### [Brief]
Transcribe the records word for word, leaving nothing out.

### [Records supplied]

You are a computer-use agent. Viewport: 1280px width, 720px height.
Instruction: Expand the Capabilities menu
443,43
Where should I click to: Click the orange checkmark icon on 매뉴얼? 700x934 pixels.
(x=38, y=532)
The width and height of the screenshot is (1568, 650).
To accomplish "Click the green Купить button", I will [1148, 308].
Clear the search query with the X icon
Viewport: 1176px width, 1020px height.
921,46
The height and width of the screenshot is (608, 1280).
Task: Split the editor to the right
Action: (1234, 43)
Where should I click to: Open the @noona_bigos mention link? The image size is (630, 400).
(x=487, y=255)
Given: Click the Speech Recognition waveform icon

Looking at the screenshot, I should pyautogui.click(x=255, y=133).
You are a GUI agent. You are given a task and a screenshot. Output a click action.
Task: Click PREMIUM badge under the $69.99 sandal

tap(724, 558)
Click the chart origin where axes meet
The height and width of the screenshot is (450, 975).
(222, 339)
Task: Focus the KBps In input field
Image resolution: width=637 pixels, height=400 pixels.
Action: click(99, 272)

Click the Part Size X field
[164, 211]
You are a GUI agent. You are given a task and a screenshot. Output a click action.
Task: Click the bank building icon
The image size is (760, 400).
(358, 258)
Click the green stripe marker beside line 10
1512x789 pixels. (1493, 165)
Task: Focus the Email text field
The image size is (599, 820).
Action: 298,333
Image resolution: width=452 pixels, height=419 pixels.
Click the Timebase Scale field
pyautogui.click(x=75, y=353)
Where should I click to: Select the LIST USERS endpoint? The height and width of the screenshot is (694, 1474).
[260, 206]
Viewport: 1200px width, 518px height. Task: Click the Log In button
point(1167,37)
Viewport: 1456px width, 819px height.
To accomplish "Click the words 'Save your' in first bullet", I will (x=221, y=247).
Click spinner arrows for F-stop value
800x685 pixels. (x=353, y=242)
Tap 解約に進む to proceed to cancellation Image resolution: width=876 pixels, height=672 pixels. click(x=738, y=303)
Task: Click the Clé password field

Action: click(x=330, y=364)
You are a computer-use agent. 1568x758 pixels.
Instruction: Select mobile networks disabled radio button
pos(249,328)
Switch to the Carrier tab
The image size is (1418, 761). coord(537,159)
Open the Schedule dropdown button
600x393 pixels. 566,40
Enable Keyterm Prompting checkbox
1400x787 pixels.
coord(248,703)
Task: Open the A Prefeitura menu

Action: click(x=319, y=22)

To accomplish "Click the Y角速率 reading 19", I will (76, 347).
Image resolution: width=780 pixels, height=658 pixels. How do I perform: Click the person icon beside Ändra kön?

### [Exercise solution]
You are a computer-use agent. Viewport: 1280px width, 720px height.
Instruction: Expand the Capabilities menu
443,43
Where should I click to: Click the orange checkmark icon on 매뉴얼? 700x934 pixels.
(x=38, y=532)
The width and height of the screenshot is (1568, 650).
To accomplish "Click the green Купить button", I will [1148, 308].
Clear the search query with the X icon
Viewport: 1176px width, 1020px height.
921,46
The height and width of the screenshot is (608, 1280).
Task: Split the editor to the right
Action: (1234, 43)
Where should I click to: Open the @noona_bigos mention link? The image size is (630, 400).
(x=487, y=255)
Given: Click the Speech Recognition waveform icon

Looking at the screenshot, I should pyautogui.click(x=255, y=133).
You are a GUI agent. You are given a task and a screenshot. Output a click action.
Task: Click PREMIUM badge under the $69.99 sandal

tap(724, 558)
Click the chart origin where axes meet
The height and width of the screenshot is (450, 975).
(222, 339)
Task: Focus the KBps In input field
Image resolution: width=637 pixels, height=400 pixels.
Action: click(99, 272)

Click the Part Size X field
[164, 211]
You are a GUI agent. You are given a task and a screenshot. Output a click action.
Task: Click the bank building icon
The image size is (760, 400).
(358, 258)
Click the green stripe marker beside line 10
1512x789 pixels. (1493, 165)
Task: Focus the Email text field
The image size is (599, 820).
Action: 298,333
Image resolution: width=452 pixels, height=419 pixels.
Click the Timebase Scale field
pyautogui.click(x=75, y=353)
Where should I click to: Select the LIST USERS endpoint? The height and width of the screenshot is (694, 1474).
[260, 206]
Viewport: 1200px width, 518px height. Task: Click the Log In button
point(1167,37)
Viewport: 1456px width, 819px height.
To accomplish "Click the words 'Save your' in first bullet", I will (x=221, y=247).
Click spinner arrows for F-stop value
800x685 pixels. (x=353, y=242)
Tap 解約に進む to proceed to cancellation Image resolution: width=876 pixels, height=672 pixels. click(x=738, y=303)
Task: Click the Clé password field

Action: click(x=330, y=364)
You are a computer-use agent. 1568x758 pixels.
Instruction: Select mobile networks disabled radio button
pos(249,328)
Switch to the Carrier tab
The image size is (1418, 761). coord(537,159)
Open the Schedule dropdown button
600x393 pixels. 566,40
Enable Keyterm Prompting checkbox
1400x787 pixels.
coord(248,703)
Task: Open the A Prefeitura menu

Action: click(x=319, y=22)

To accomplish "Click the Y角速率 reading 19", I will (76, 347).
Image resolution: width=780 pixels, height=658 pixels. How do I perform: Click the person icon beside Ändra kön?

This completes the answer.